Elizabeth drew a shaky breath. "And your back? How did that happen?
"I had no money, damn you-nothing but the clothes on my back when I escaped. I sold myself as a bond servant to pay for passage to America." he flung at her, "and that is how my master dealt with bond servants who sto-who didn't work fast enough."
"You said ?stole'!" Elizabeth flung back at him in shaking fury. "Don't lie to me-not again. What about the mines the mines you talked about-black pits ?in the ground?"
"I worked in a mine for a few months," he gritted, walking toward her with menacing steps.
Elizabeth snatched up her reticule and stepped back as he grabbed her shoulders in a vicious grip. "I've seen unspeakable things, done unspeakable things-and all because I tried to defend your honor while you were playing the slut for that son of a bitch."
Elizabeth tried to twist free and couldn't, and fear began spiraling through her.
"When I finally made it back here, I picked up a paper and read all about how my little sister's been doing the elegant at all the ton parties while I was rotting in a jungle picking sugar cane."

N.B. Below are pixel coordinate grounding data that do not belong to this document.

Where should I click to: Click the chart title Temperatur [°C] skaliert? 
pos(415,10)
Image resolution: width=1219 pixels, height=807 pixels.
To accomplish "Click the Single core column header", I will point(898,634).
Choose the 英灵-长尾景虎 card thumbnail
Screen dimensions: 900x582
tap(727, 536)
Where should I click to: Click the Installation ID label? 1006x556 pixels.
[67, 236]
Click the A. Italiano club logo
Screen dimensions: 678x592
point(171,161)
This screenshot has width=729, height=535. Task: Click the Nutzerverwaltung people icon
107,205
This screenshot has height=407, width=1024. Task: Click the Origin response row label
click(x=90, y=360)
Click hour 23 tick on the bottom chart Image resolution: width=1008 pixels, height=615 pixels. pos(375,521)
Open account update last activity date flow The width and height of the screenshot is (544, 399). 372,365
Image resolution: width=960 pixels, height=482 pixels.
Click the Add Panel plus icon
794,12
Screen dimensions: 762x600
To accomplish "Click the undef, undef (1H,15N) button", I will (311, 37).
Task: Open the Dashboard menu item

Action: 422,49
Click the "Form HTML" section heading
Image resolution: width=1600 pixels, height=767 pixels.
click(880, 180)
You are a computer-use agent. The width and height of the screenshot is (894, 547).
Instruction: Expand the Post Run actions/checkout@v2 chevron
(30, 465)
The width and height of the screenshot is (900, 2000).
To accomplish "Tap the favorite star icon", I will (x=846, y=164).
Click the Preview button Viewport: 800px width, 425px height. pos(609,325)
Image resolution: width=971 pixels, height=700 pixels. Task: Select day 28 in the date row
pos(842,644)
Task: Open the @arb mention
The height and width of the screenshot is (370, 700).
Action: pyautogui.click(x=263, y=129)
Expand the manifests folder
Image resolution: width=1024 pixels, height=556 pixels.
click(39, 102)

"Your little sister," Elizabeth cried in a shaking voice, "was selling everything we had to pay off your debts, damn you! You'd have landed in debtors' gaol if you showed your face here before I stripped Havenhurst of everything." Her voice broke, and she panicked. "Robert, please," she choked. her tear brightened eyes searching his hard face. "Please. You're my brother. And part of what you say is true I am the reason for much of what's happened to you.
"Not Ian, me. He could have done much worse to you if he were truly cruel," she argued. "He could have turned you over to the authorities. That's what most men would have done, and you would have spent the rest of your life in a
dungeon."
His grip tightened, and his jaw was rigid; Elizabeth lost the battle against her tears, and even her battle to hate Robert for what he had planned to do to Ian. Drawing a suffocated breath, she laid her hand against his lean cheek while tears danced in her eyes. "Robert," she said achingly, "I love you, and I think you love me. If you're going to stop me from going to London, I'm afraid you're going to have to kill me to do it."
He shoved her backward, as if the touch of her skin suddenly burned his hands, and Elizabeth landed on the bed, still clutching her open reticule. Filled with sorrow for all he had been through, she watched him pace the room like a caged animal. Carefully she pulled all her money out and put it on the bed, then she separated some bills to hire the coach she would need. "Bobby," she said quietly. She saw his shoulders stiffen at the use of his boyhood nickname. "Please come here."
She could see the battle going on in his mind as he continued to pace, then abruptly turned and stalked over to the bed as she stood up. "There's a small fortune here," she continued in the same gentle, sad voice. "It's yours. Use it to go anywhere you want." She touched his sleeve with her left hand. "Bobby?" she whispered, searching his face. "It's over. There'll be no more vengeance. Take the money and leave on the first boat going anywhere."
He opened his mouth, and she hastily shook her head. "Don't tell me where, if that's what you were going to do. There'll be questions about you, and if I don't know the answers, you'll know you're safe from me and Ian and even English law." She saw him swallow repeatedly, his forlorn gaze on the money lying on the bed. "In six months," she continued, as desperation lent an odd clarity to her thoughts, "I'll deposit more money into any bank you tell me to use. Put an ad in the Times for Elizabeth-Duncan," she fabricated hastily, "and I'll deposit it in the name of whoever signs the ad."